#### [GIVEN DATA]
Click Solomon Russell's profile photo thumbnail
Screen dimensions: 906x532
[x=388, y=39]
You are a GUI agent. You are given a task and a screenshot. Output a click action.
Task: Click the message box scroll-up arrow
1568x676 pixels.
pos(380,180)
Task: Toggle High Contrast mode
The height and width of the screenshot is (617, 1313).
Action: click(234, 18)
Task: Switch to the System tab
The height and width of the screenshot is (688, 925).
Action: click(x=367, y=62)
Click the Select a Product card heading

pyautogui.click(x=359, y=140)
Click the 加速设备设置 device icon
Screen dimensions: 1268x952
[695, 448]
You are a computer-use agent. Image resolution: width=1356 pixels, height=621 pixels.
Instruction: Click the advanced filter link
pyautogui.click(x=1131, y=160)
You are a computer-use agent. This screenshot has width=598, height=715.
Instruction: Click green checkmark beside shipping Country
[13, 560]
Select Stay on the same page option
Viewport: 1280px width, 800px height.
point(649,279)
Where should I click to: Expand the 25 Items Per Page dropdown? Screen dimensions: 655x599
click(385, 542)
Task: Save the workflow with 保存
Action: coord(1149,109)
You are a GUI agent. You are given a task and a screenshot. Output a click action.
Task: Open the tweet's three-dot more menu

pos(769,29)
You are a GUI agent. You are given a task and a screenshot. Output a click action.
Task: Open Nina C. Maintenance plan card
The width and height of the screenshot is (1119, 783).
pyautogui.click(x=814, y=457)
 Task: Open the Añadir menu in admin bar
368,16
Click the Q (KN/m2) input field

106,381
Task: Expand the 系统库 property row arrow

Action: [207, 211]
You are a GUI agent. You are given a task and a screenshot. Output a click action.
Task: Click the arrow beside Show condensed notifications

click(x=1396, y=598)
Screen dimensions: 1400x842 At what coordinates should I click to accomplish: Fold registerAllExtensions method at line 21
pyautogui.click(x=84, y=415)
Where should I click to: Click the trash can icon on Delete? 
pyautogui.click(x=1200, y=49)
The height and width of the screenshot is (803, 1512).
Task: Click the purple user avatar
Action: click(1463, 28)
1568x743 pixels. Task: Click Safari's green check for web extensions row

#### [TASK PROMPT]
Pull out every line of the data above that contains the word "Open".

#### [WRITTEN RESPONSE]
Task: Open the tweet's three-dot more menu
Task: Open Nina C. Maintenance plan card
 Task: Open the Añadir menu in admin bar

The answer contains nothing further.